There was no reason to fear making too much noise as he paced. The steady, reverberating buzzing covered the slight sound of his soft-soled shoes on the tiles.
The buzzing, in fact, seemed to be growing louder and was getting under his skin. Where’s it coming from? What’s its source? He’d checked outside, but there was nothing in sight that might be making such a relentless sound. And inside the building no one seemed to be cleaning their carpets or running an appliance without cessation.
The buzzing continued. It was almost as if he were trapped in the confines of a small space and being observed by some gigantic, predatory winged insect that threatened him, that could almost reach him with its painful and paralyzing venom, that would never give up because it knew that eventually it would reach him.
Black…black…
The sound became even louder and more piercing, a buzzing that tripped the frequencies of his body and caused a terrifying vibration in every cell. A buzzing like death and dying. The buzzing of ending and becoming. Of the swarming insects of decay and the whirring of buzzards’ wings, of bees and wasps in the damp and dark of the underground. Beelzebub…
He knew if he didn’t do something it would make him scream. And if he screamed…
With trembling fingers, he groped in his pocket for the Ziploc plastic bag that contained a folded cloth.

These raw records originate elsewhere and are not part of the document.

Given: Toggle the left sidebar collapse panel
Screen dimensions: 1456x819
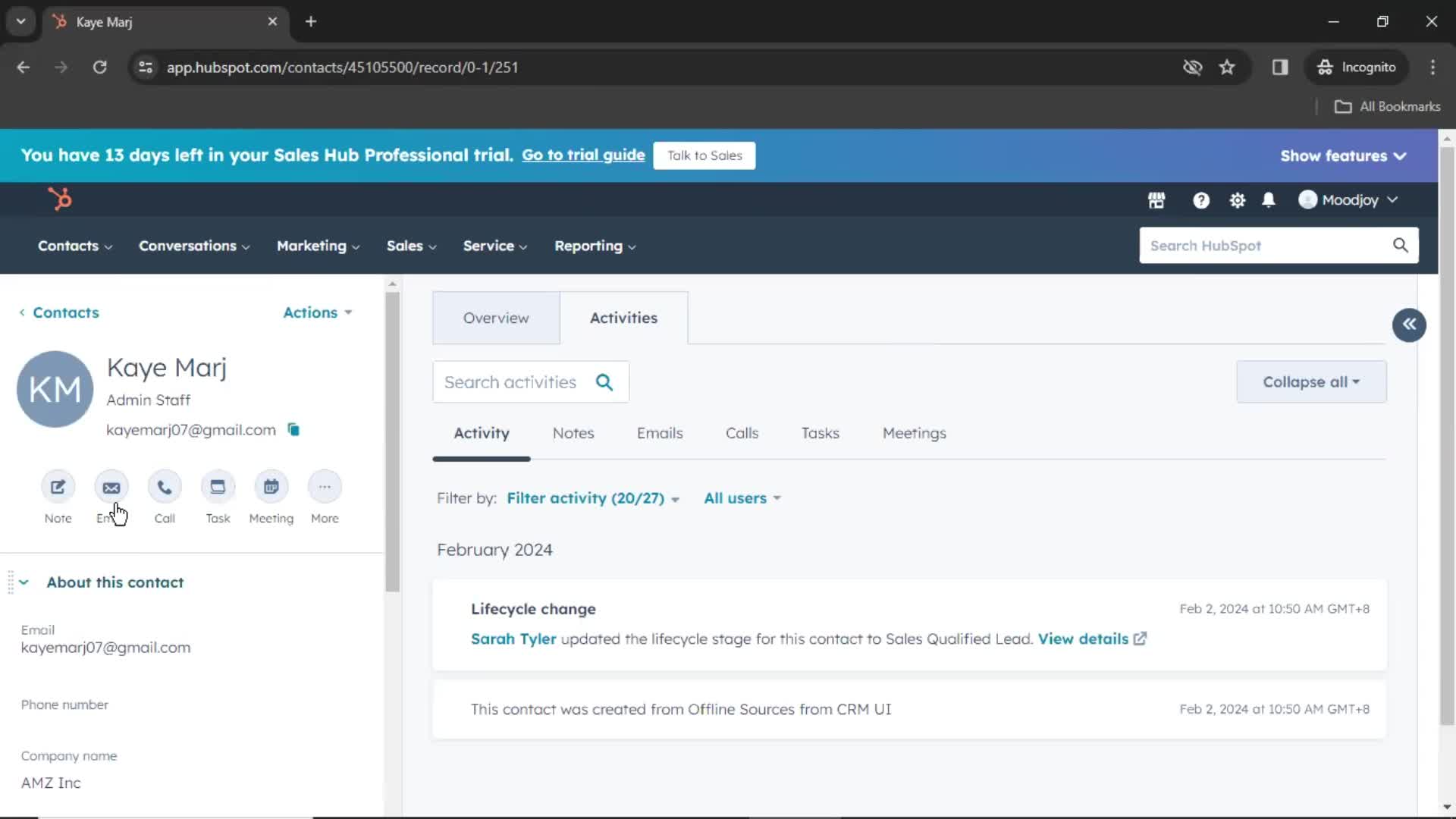Looking at the screenshot, I should [x=1409, y=324].
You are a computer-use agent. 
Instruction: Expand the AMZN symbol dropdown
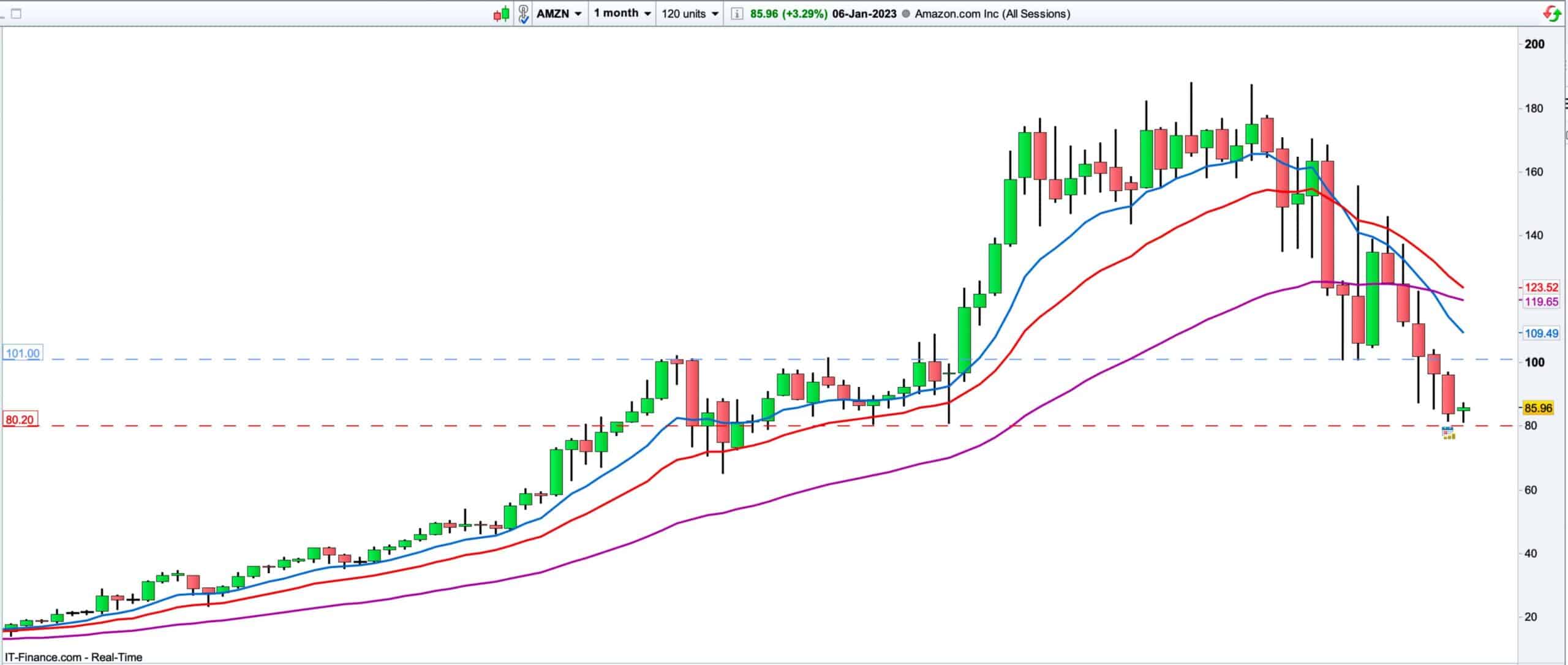pos(559,13)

At first Anna Caruso was pleased to be living her long-sought dream, wandering Juilliard’s Lincoln Center campus, the library, and Alice Tully Hall, where she knew someday she would give a concert or at least play in the Juilliard orchestra or symphony. It could happen. The Meredith Willson Residence center towered over the campus, but Anna’s partial scholarship didn’t include residency. She rode the subway each day to Juilliard, usually lugging her viola in its scuffed black case so she could practice at home, as well as in one of the school’s many practice rooms.
She’d taken up the viola seriously about six months after the rape. The instrument suited her. It was slightly larger than a violin, tuned a fifth lower, and produced a more sonorous, melancholy tone. While playing it did nothing to cheer her, it was somehow soothing.
Her bliss at attending Juilliard lasted only a few days. Anna was soon disappointed in the way things were going, her progress with her lessons, her relationship with her instructors, but most of all she was disappointed with herself. Discouraged. She was told that was normal. Suddenly she was among musicians of equal or superior talent. It was natural that she should be overwhelmed at first. And, of course, there was Quinn, in her mind and in her music now. Her hatred for Quinn.
As soon as she entered the apartment and saw her mother, she knew something was very wrong. Linda Caruso was slumped on a chair by the phone and obviously had been crying. Her eyes were red and she clutched a wadded Kleenex in her clawlike right hand with its overlong red nails.
“Mom?” Anna went to her, and her mother immediately began sobbing.
When she gained control of herself, she looked with pain in her eyes at Anna. “Your father died a few hours ago. A heart attack.”
Anna felt the news like a physical blow to her stomach, and her body assumed the same hunched attitude as her mother’s. At the same time, recalling all the things her mother had said about her father, all the old arguments, she wondered how her mother could be so upset. She staggered backward and sat on the sofa.
“But he didn’t have a bad heart!”
“He did,” her mother said. “We just didn’t know it. According to Melba, he didn’t even know it.”
Melba was Anna’s cousin, a chatty fool Anna couldn’t stand. “Was it…I mean, did he go to the hospital?”
“No, it was sudden. Melba said he didn’t suffer. At least there’s that.” Her mother ground the wadded tissue into her eyes, as if trying to injure herself and started crying again. Her loud, rolling sobs filled the apartment, transforming it. The very walls seemed to weep.